Changing health needs requires different approach, says new report by David Tredinnick, Chair of All Party Parliamentary Group on Integrative Healthcare.
In 70 years of the NHS patients’ health needs have changed. Growing numbers of people suffering from long-term illnesses pose significant threats to the future sustainability of the NHS, a new report released by the All-Party Parliamentary Group for Integrated Healthcare warns.
MPs urge the NHS to embrace complementary, traditional and natural medicine to ease the mounting burden on service provision.
The report says that the rising costs to the health system require a whole person approach to health delivery which focuses on prevention and tackles the root cause of illness.
More patients suffer from multimorbidity (suffering from 2 or more long-term health conditions) than ever before, with the number of people in England with one or more long-term condition projected to increase to around 18 million by 2025.

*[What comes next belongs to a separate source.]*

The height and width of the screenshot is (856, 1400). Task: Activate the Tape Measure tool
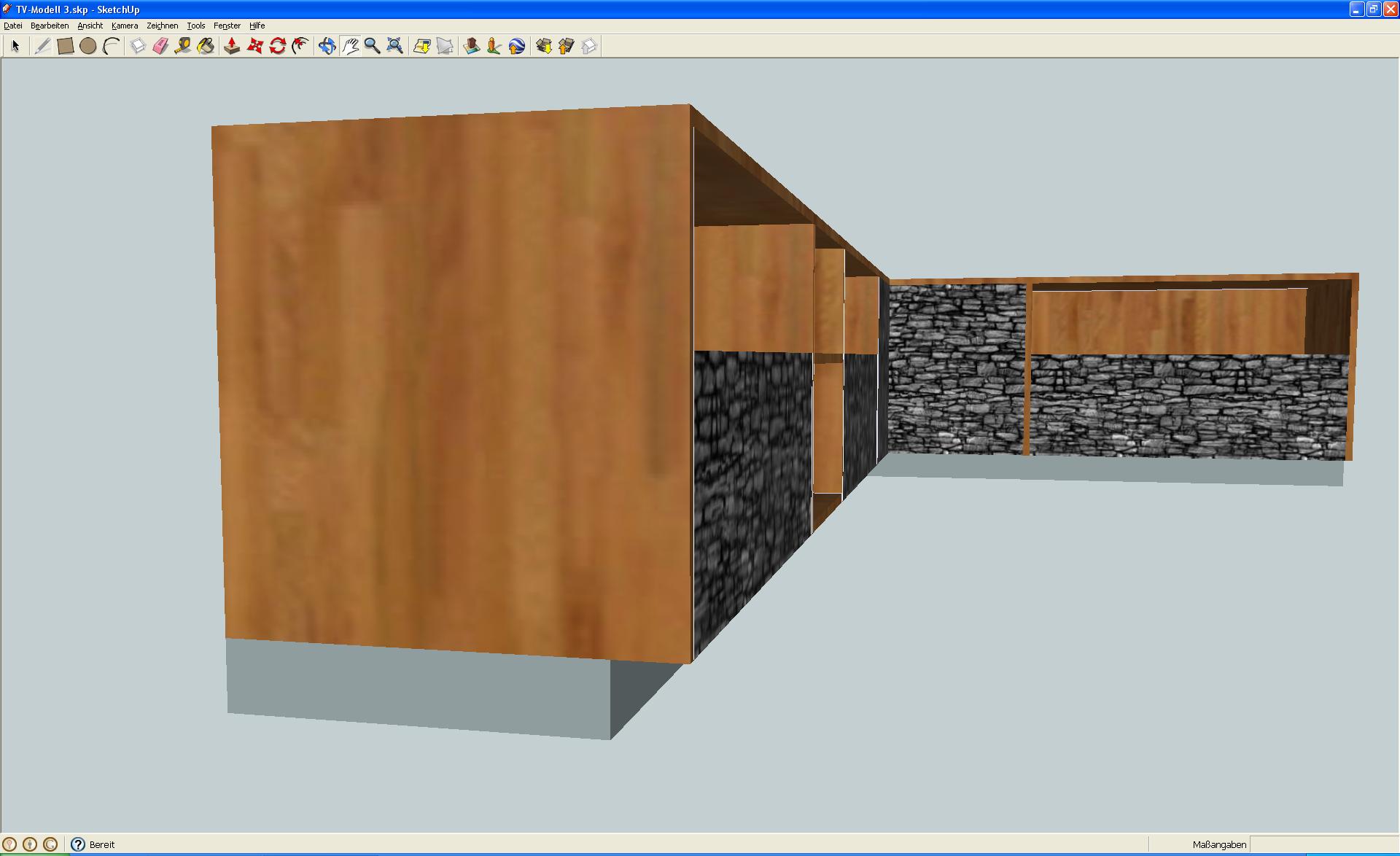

A staggering 70% of total health expenditure on health and care in England is associated with treating the 30% of the population with one long-term condition or more.
The result of these complex health conditions is the growing problem of polypharmacy (the use of several drugs at the same time).

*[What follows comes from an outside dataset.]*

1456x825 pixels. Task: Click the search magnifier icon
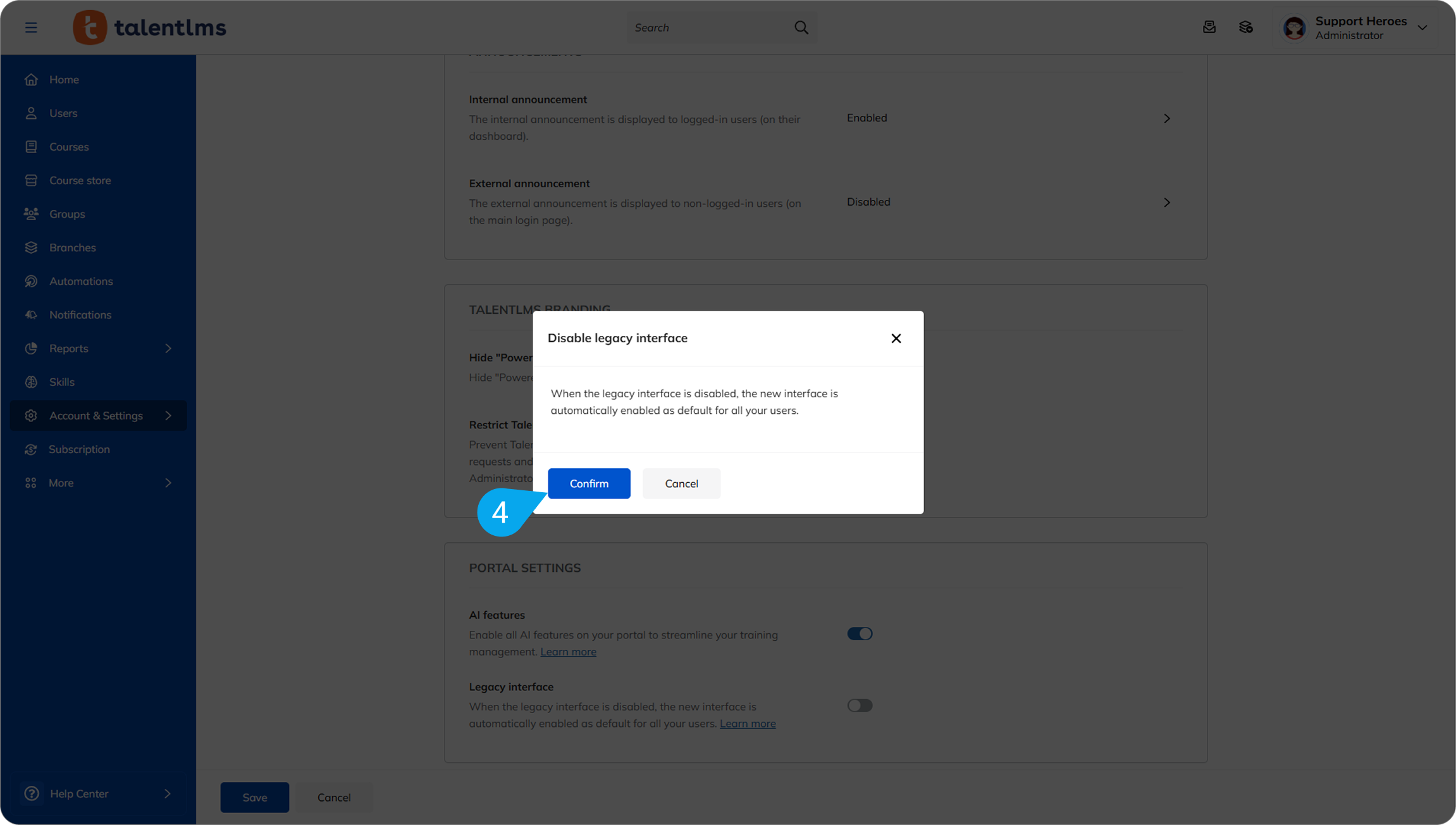tap(801, 27)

This is perhaps the biggest threat to the future economic viability of the NHS, with increasing costs of pharmaceutical drugs needed to treat patients with multiple illnesses, coupled with largely unknown effects of the long-term use of these drugs in combination.
The PGIH report argues that Government needs to devise a strategy to fully assess the degree of drug interactions, determine the long-term health effects on patients, and arrest the trend of over medicating the population.

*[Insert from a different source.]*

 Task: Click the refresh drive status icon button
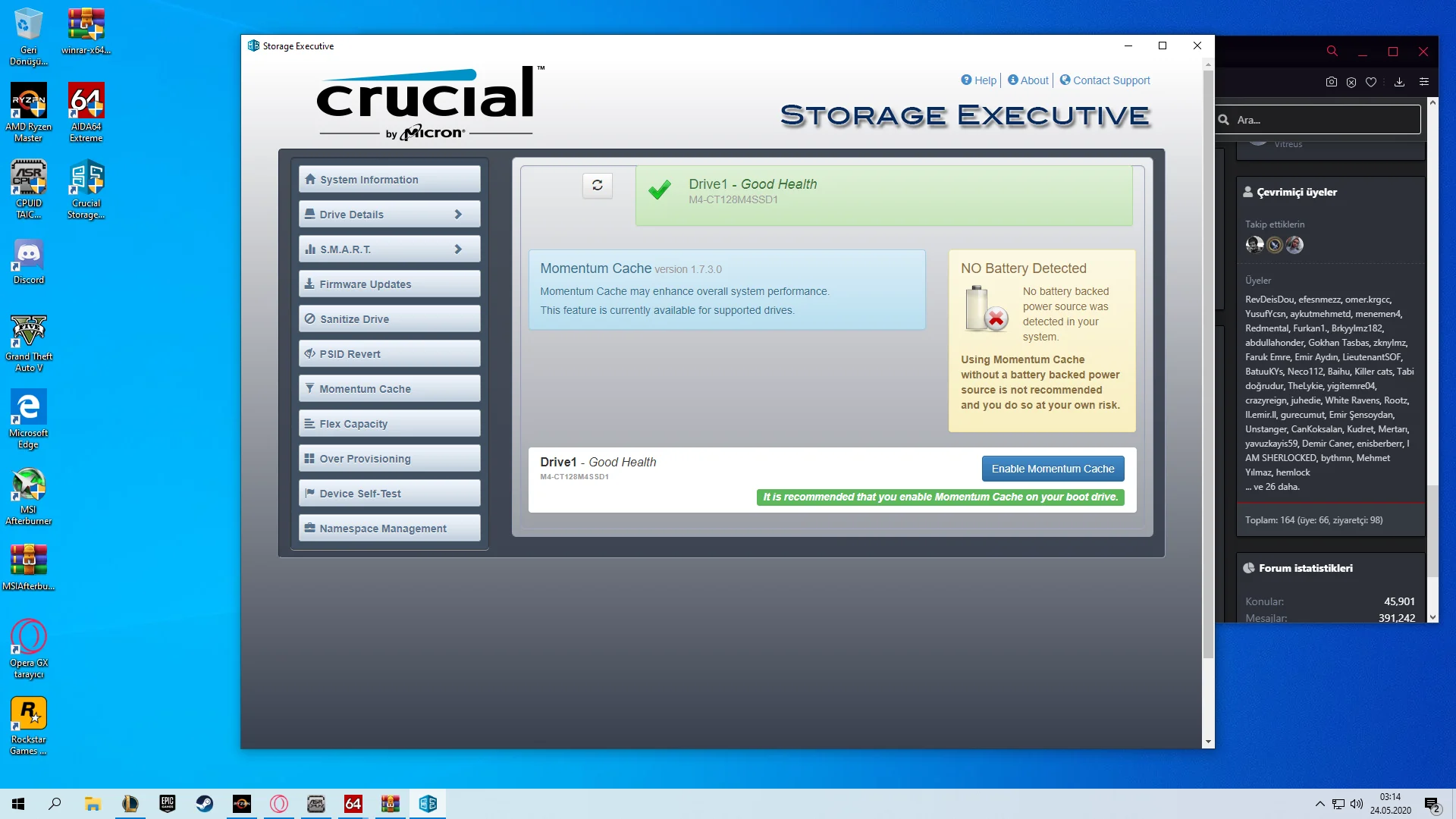click(x=597, y=185)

A significant part of this strategy is to treat patients as whole persons, with individual needs, rather than with a variety of illnesses that are treated separately.
This strategy should make greater use of natural, traditional and complementary therapies, which are widely used for a variety of conditions. There is a huge under-utilised resource of therapists which could work in collaboration with conventional medicine to improve patient outcomes and ease the burden on the NHS.
Modern medicine has been very effective in tackling many of the health conditions we face today. However, there are areas, often called Effectiveness Gaps (EGs), where available treatments in modern clinical practice are not fully effective.
Musculoskeletal problems are commonly regarded as being affected by EGs. Depression, eczema, allergies, chronic pain, and irritable bowel syndrome are also frequently mentioned.
For these types of conditions a different approach is needed, one which does not involve giving more and more costly but ineffective drugs.
David Tredinnick MP, Chair of the All-Party Parliamentary Group which produced the report, insisted that the current approach being taken by the Government is unsustainable for the long-term future of the country.
“Despite positive signs that ministers are proving open to change, words must translate into reality. For some time our treasured NHS has faced threats to its financial sustainability and to common trust in the system.”
“Multimorbidity is more apparent now in the UK than at any time in our recent history. As a trend it threatens to swamp a struggling NHS, but the good news is that many self-limiting conditions can be treated at home with the most minimal of expert intervention.”
“Other European governments facing similar challenges have considered the benefits of exploring complementary, traditional and natural medicines. If we are to hand on our most invaluable institution to future generations, so should we.”